In patients with chronic moderate or severe AR, patients presenting with heart failure symptoms have greater LVESVi by CMR than those with no or minimal symptoms. In patients with no or minimal symptoms, CMR quantification of LVESVi and AR severity may identify those at risk of death or incident heart failure and therefore should be considered in the clinical evaluation and decision-making of these patients.
慢性主动脉瓣反流(AR)导致左心室(LV)容量超负荷,导致 LV 进行性重塑,对预后产生负面影响。在慢性中度或重度 AR 患者中,心脏磁共振(CMR)容积定量分析是否比标准临床和超声心动图评估提供额外的风险分层尚不清楚。
比较有和无症状的慢性中度或重度 AR 患者的 CMR 和超声心动图 LV 重塑测量,并验证无症状或仅有轻微症状的慢性中度或重度 AR 患者的重塑测量与接受药物治疗的临床结局之间的相关性。
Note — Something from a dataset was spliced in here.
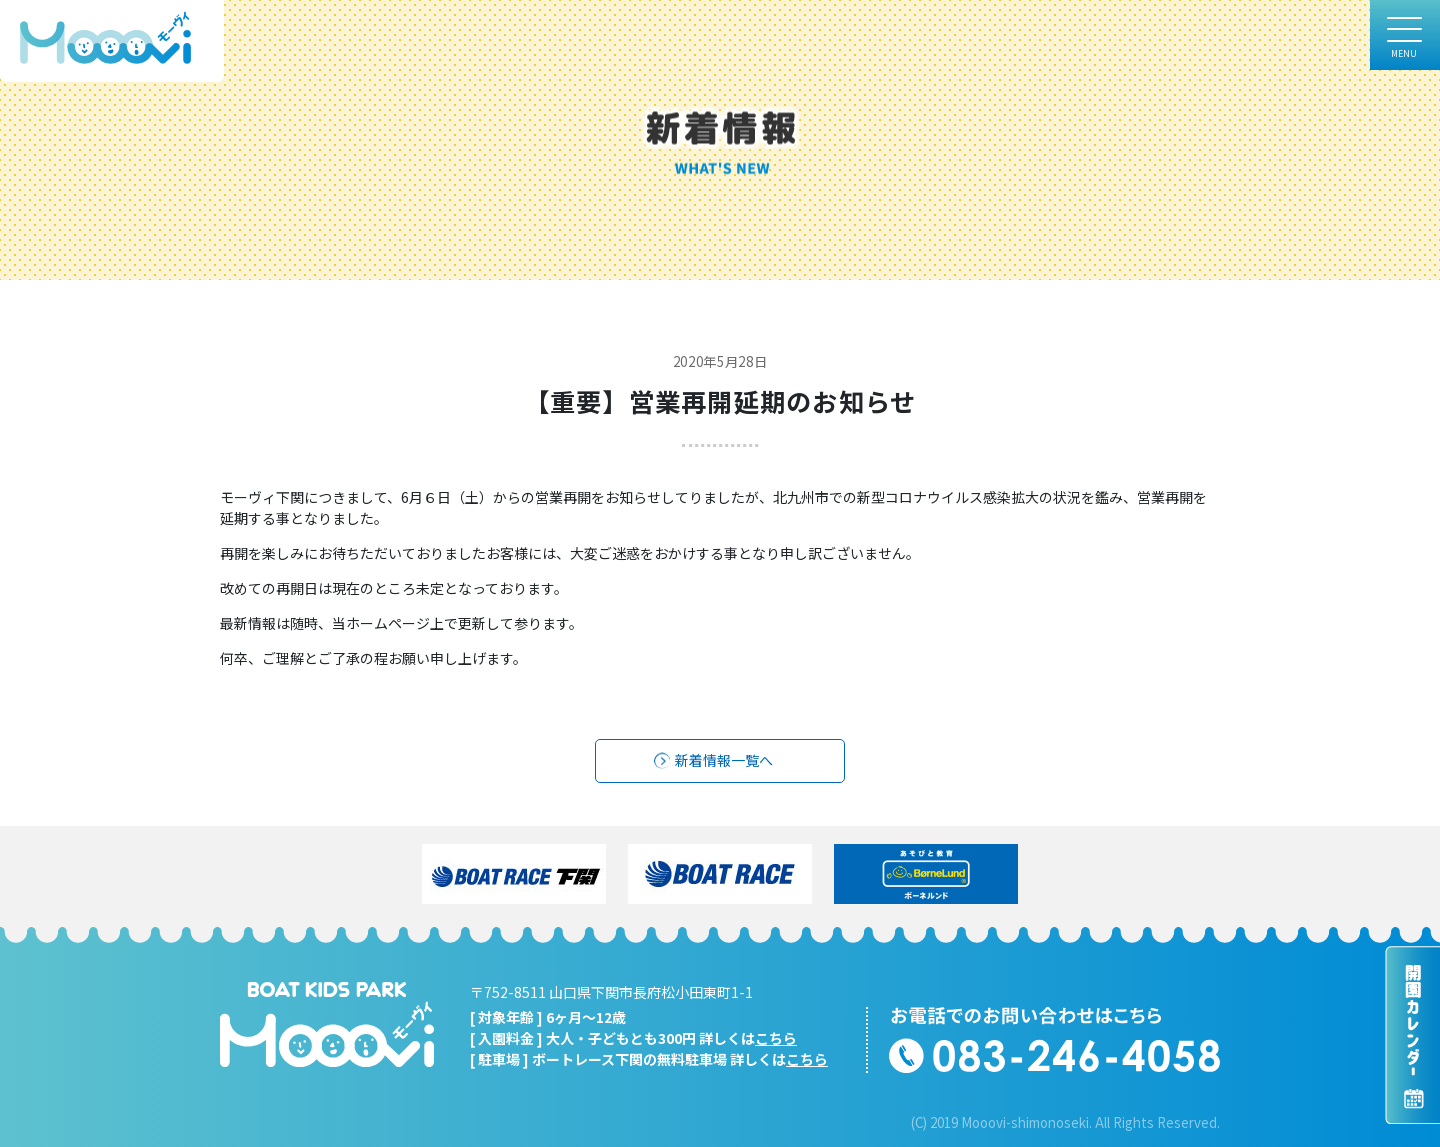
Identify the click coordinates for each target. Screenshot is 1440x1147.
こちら (776, 1038)
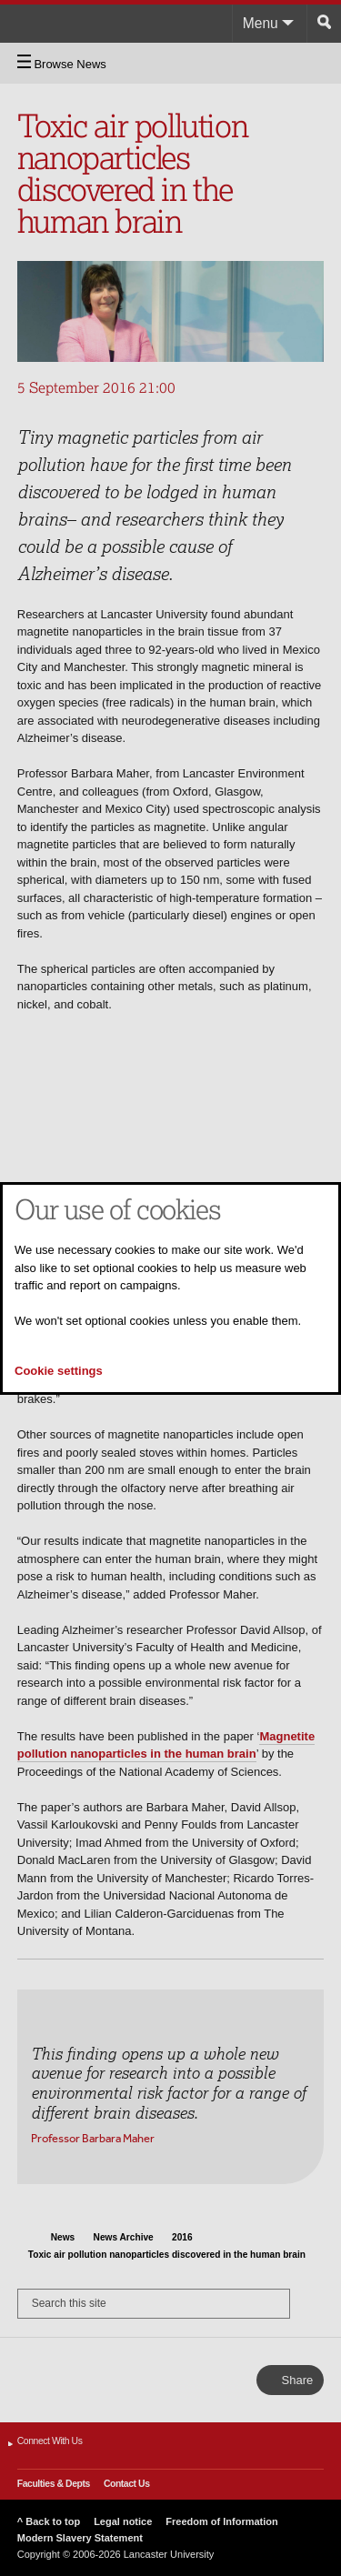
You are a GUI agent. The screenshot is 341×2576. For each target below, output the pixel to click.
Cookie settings (59, 1371)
设计、地点和参与者:这项多中心回顾性队列研究纳入了 2012 年 1 月至 2020 年 2 月期间在 Allina Health System 接受二维经胸超声心动图和 CMR 检查的至少中度慢性原发性 AR 患者,两次检查在 90 天内完成。数据于 2021 年 6 月至 2022 年 1 月进行分析。
CMR 临床评估和风险分层。
终点是接受药物治疗时死亡、心力衰竭住院或纽约心脏协会功能分级进展的复合事件,在主动脉瓣置换术(如进行)或随访结束时对患者进行删失。
在 178 名纳入的患者中,119 名(66.9%)为男性,158 名(88.8%)无症状或仅有轻微症状(纽约心脏协会分级 I 或 II),中位(IQR)年龄为 58(44-69)岁。与无症状患者相比,有症状患者的 CMR 左室收缩末期容积指数(LVESVi)更高(中位数[IQR],66[46-85]ml/m2 与 42[30-58]ml/m2;P<0.001),而超声心动图无显著差异(LVESVi:中位数[IQR],38[30-58]ml/m2 与 27[20-42]ml/m2;P=0.07;LV 收缩末期直径指数:中位数[IQR],21[17-25]mm/m2 与 18[15-22]mm/m2;P=0.17)。在中位(IQR)3.3(1.6-5.8)年的随访期间,50 名无症状或仅有轻微症状的患者接受药物治疗后出现复合终点事件,在多变量分析中,该终点事件与 LVESVi 45ml/m2 或更大以及主动脉瓣反流分数 32%或更大独立相关,后者为 CMR 容积评估增加了额外的预后价值。
在慢性中度或重度 AR 患者中,有心力衰竭症状的患者的 CMR 左室收缩末期容积比无症状或仅有轻微症状的患者大。在无症状或仅有轻微症状的患者中,LVESVi 和 AR 严重程度的 CMR 定量分析可能可以识别出死亡或新发心力衰竭的风险患者,因此应在这些患者的临床评估和决策中考虑。